INSTRUÇÕES DAS TAREFAS:
**A.** De acordo com a matéria sobre Zé Luiz Mazziotti, qual música o Canto4 interpretou ao vencer o Festival da TV Record?
**B.** Prossiga com a matéria sobre Zé Luiz Mazziotti a partir da última frase apresentada.

DOCUMENTO:

* * * * * * *

Sem Noção – “Piano, Voz e Jobim”, por Zé Luiz Mazziotti

Carlos Bozzo Junior
O cantor Zé Luiz Mazziotti
O cantor Zé Luiz Mazziotti ouvindo, às cegas, o CD “Piano, Voz e Jobim” (Foto: Carlos Bozzo Junior/Folhapress)

Aconteceu no último sábado (25) o show de lançamento do disco “Piano, Voz e Jobim”, do duo formado pelo cantor Augusto Martins e o pianista Malaguti Pauleira, na sala Municipal Baden Powell, em Copacabana, no Rio de Janeiro.

O Música em Letras convidou o professor, cantor, compositor, violonista, arranjador e produtor de discos Zé Luiz Mazziotti, 69, para participar da audição às cegas, da série Sem Noção, do novo CD.

CANTO NA FALA

Mazziotti, artista tarimbado- 51 anos de carreira-, impressiona ao falar; cantando então nem se fala. Seu timbre e interpretação são notáveis. Professor da EMESP (Escola de Música do Estado de São Paulo) Tom Jobim há 8 anos, o cantor transmite seus conhecimentos a cerca de 20 alunos por ano, ensinando-os a interpretar, quando o som é MPB, além de prática de conjunto.

Paulista de Rio Claro, em 1966 Mazziotti integrava o Canto4, grupo vocal que venceu o Festival da TV Record. A música interpretada foi “São São Paulo Meu Amor”, de Tom Zé. Durante os anos 1970, Mazziotti “atacou” cantando em inúmeras casas noturnas da capital, antes de mudar para o Rio de Janeiro e gravar muito jingle.

O artista gravou sete discos, entre eles “Pra Fugir da Saudade” (2000), com a cantora Célia (1947-2017); “Zé Luiz Mazziotti” (1994); “O Amor Não Falou” (1984); “Sinais” (1981); e “Zé Luiz” (1979).

* * * * * * *

DADOS FORNECIDOS:
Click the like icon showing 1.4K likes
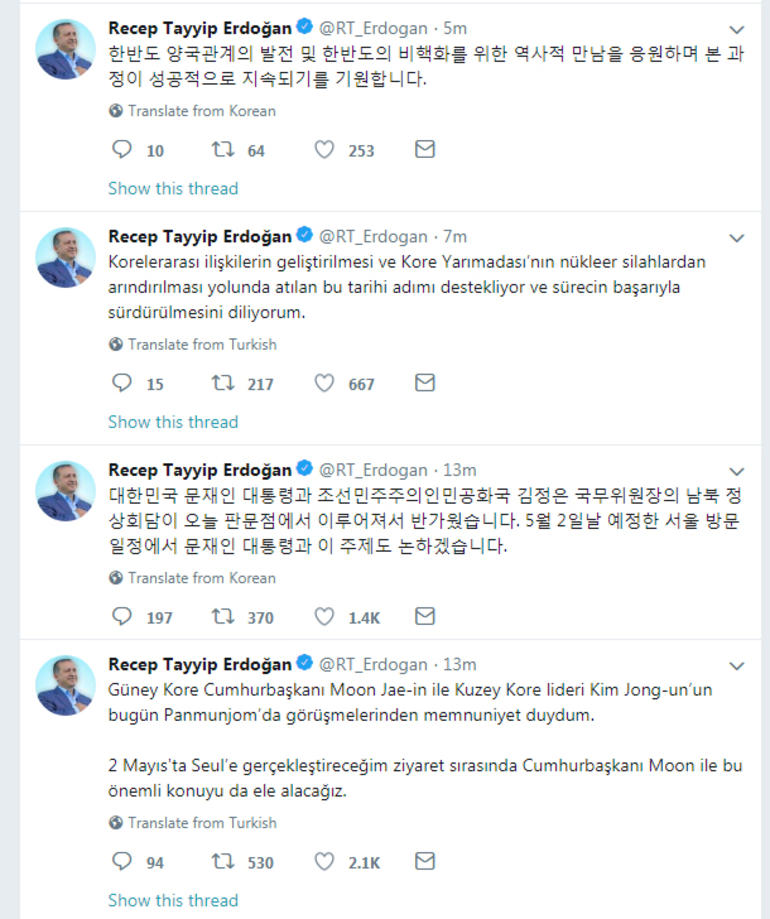[x=324, y=617]
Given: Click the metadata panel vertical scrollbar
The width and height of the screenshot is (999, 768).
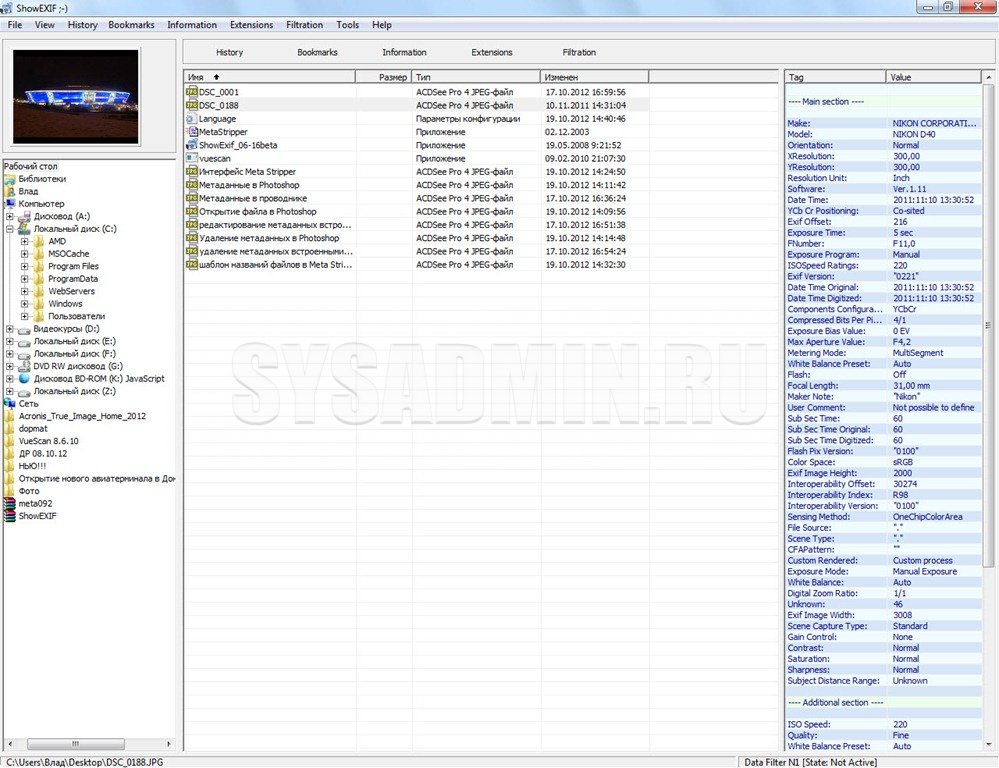Looking at the screenshot, I should tap(990, 400).
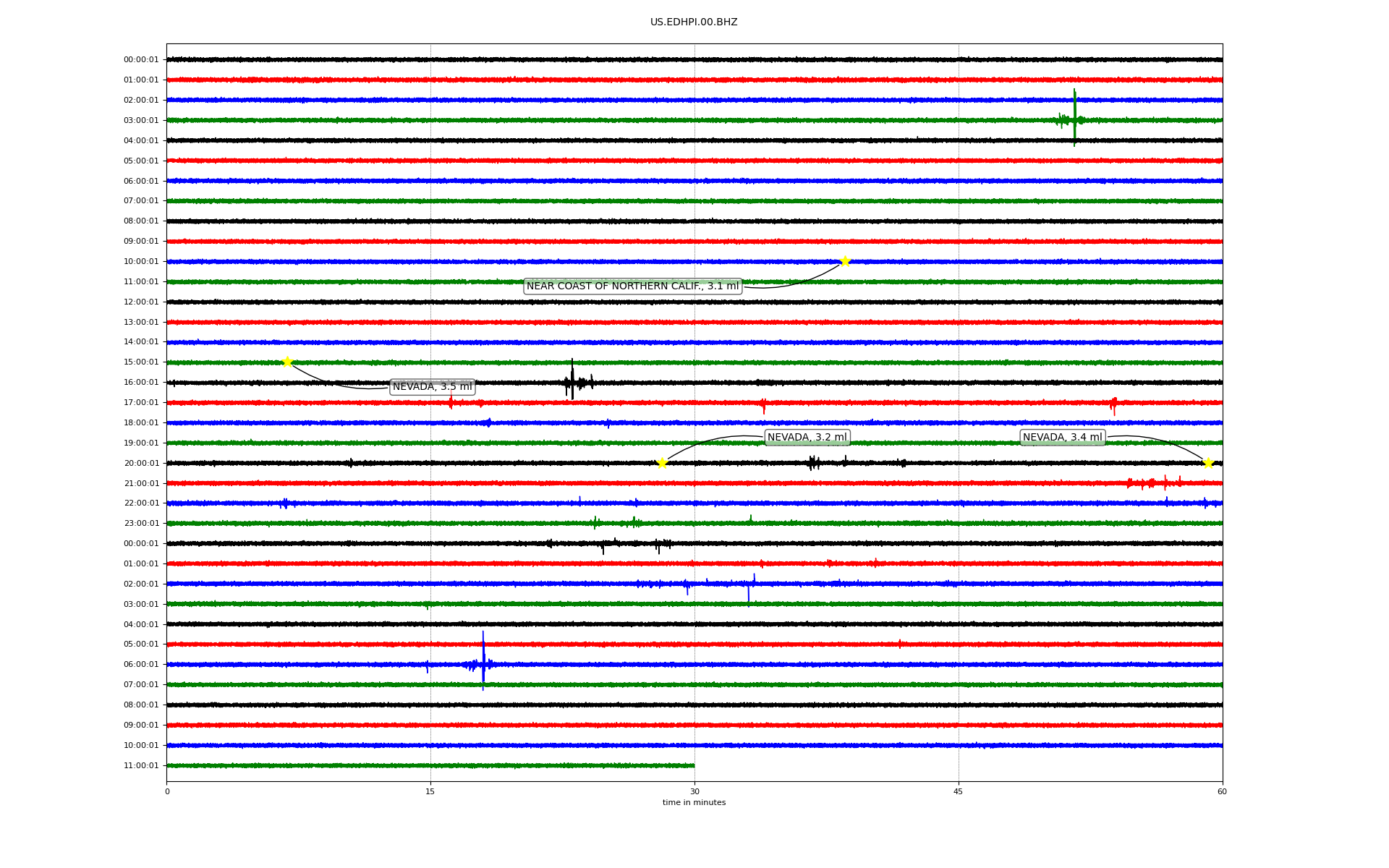
Task: Click the time in minutes axis label
Action: 694,803
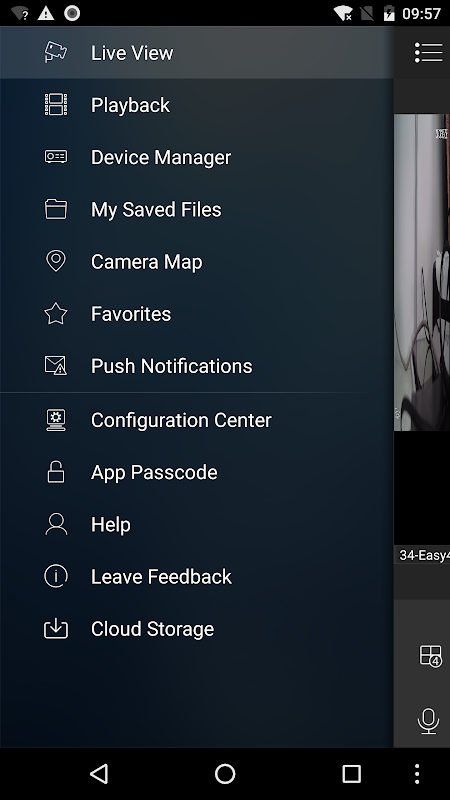This screenshot has width=450, height=800.
Task: Tap the Playback film strip icon
Action: [x=56, y=105]
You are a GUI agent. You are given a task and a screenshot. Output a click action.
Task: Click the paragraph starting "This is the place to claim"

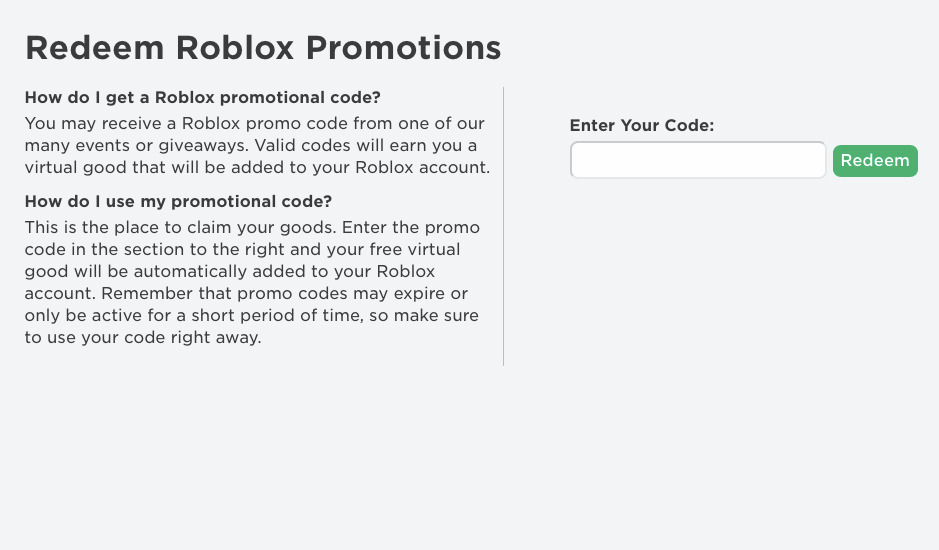pos(252,282)
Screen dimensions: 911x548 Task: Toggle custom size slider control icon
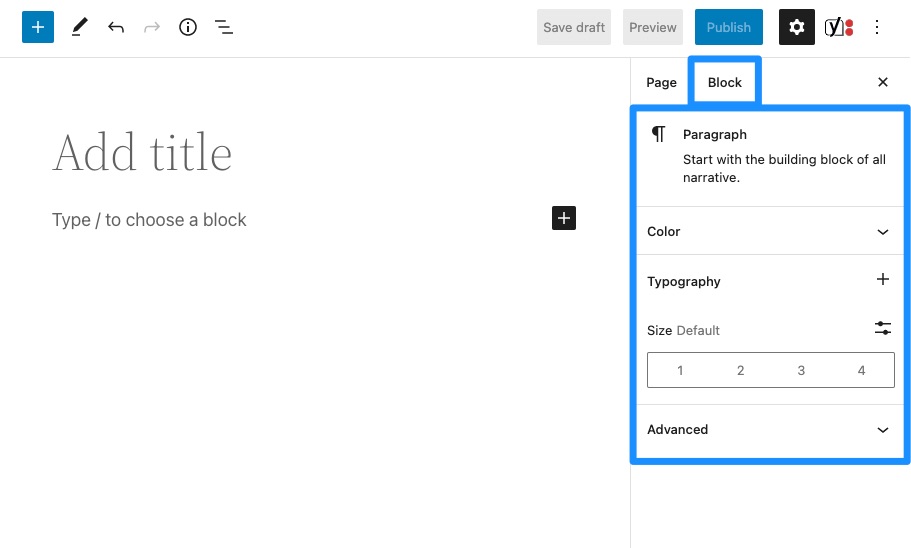click(882, 328)
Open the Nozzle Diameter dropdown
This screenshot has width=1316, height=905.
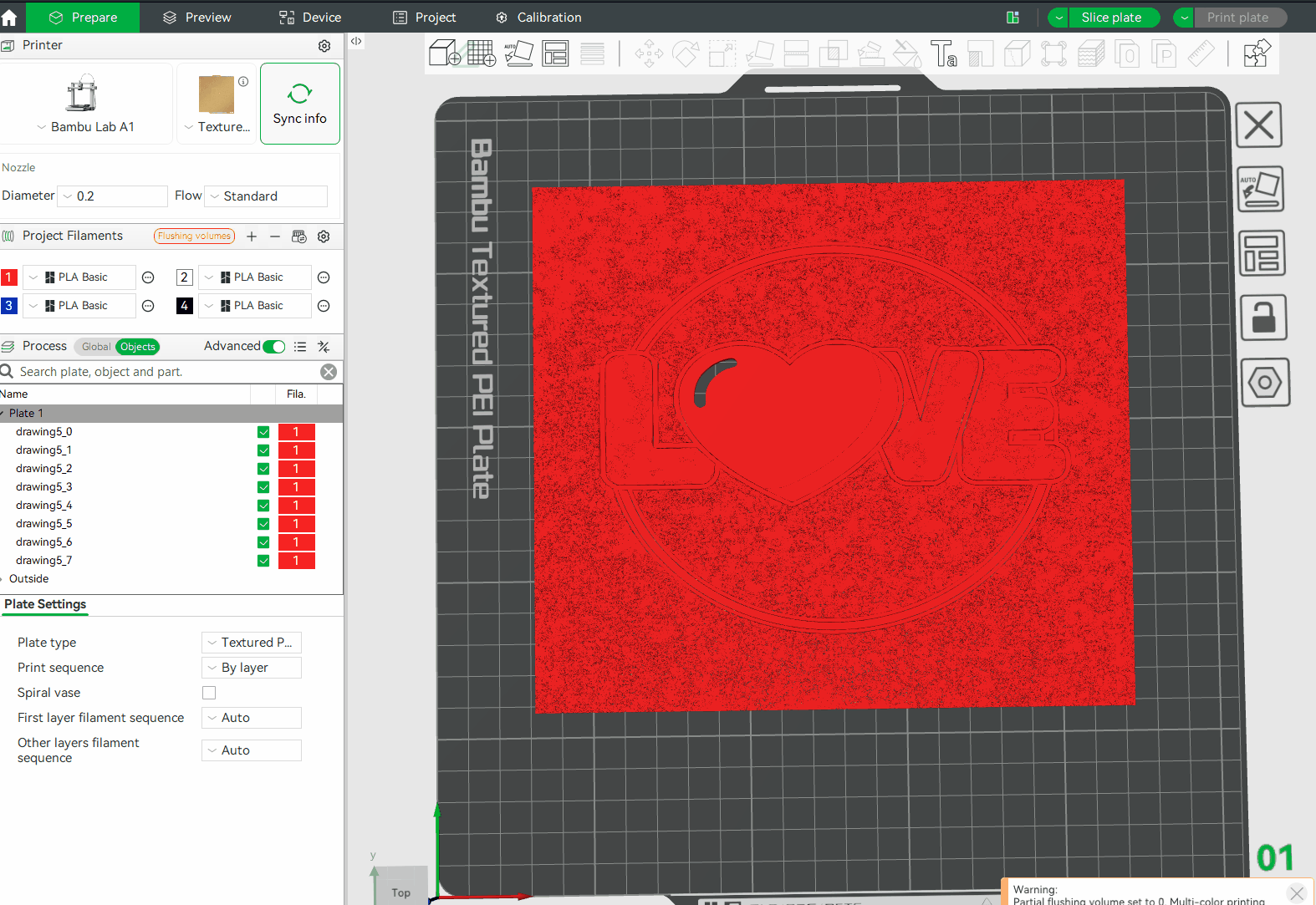click(x=114, y=196)
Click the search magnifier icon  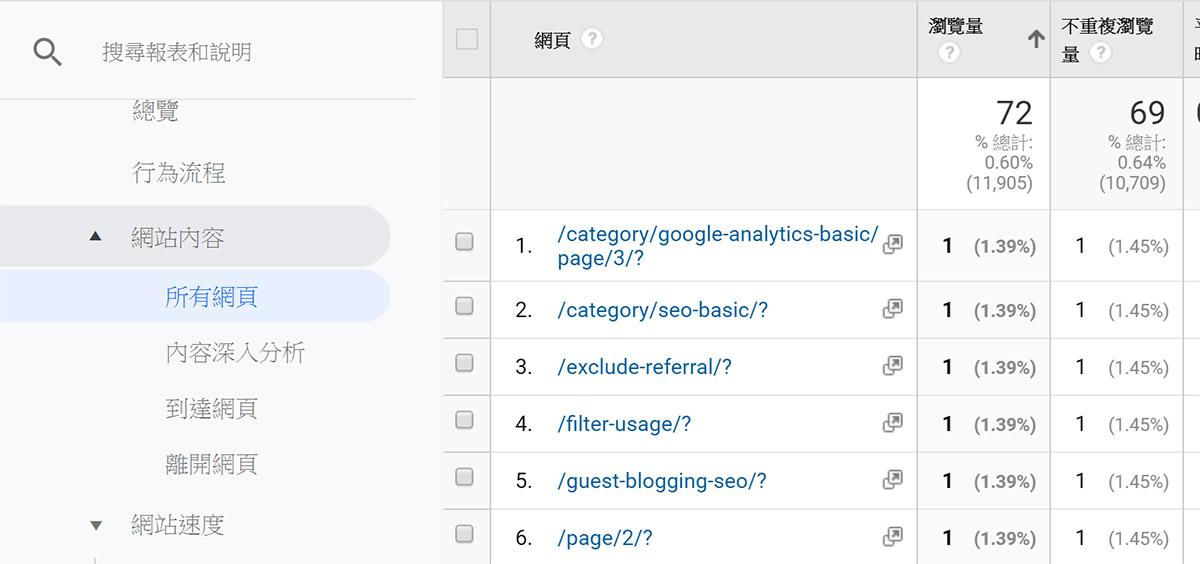pyautogui.click(x=47, y=52)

* * * * * * *

RESPOSTAS FORNECIDAS:
**A.** “São São Paulo Meu Amor”, de Tom Zé.

**B.**
“Com 51 anos de carreira aprendi muita coisa. Hoje, me sinto realizado como professor por sentir que eles [alunos] precisam das informações que eu tenho. Amo meus alunos por mais difíceis que sejam”, contou Mazziotti. “Difíceis?”, perguntei. “Sim, tem aluno difícil. Cantar não é para qualquer um. Tem gente que entra na escola querendo ser um grande cantor, mas não será nunca, porque não nasceu para isso.” Cauteloso, Mazziotti acrescenta: “É bem delicado dizer para uma pessoa que ela nunca vai cantar bem, mas eu já disse. Com jeito, mas disse. Até hoje, tive mais problemas com gente talentosa do que com gente sem talento.”

Para Mazziotti, cantar é interpretação, entender a história que a música tem para contar. “ Eu não gostava da Bethânia, hoje adoro. Ela é uma ‘bête de scène’, uma louca no palco”, disse o artista que veio a apreciar a cantora baiana levado pelo amadurecimento.

O professor ouviu “Piano, Voz e Jobim”, em uma das salas da instituição onde ensina. O disco traz Augusto Martins (voz) e Paulo Malaguti Pauleira (piano e arranjos, exceto na faixa seis, “Amor em Paz”, com Ivan Lins ao piano, cantando e arranjando), foi gravado, mixado e masterizado por Carlos Fuchs, no Estúdio Tenda da Raposa. As fotos de capa, contracapa e ficha técnica são de Alex Krusemark; fotos do encarte, Augusto Martins e Felipe Varanda; design gráfico, David Lima; e a produção fonográfica, de Augusto Martins.

Leia, a seguir, as impressões de Mazziotti sobre “Piano, Voz e Jobim”.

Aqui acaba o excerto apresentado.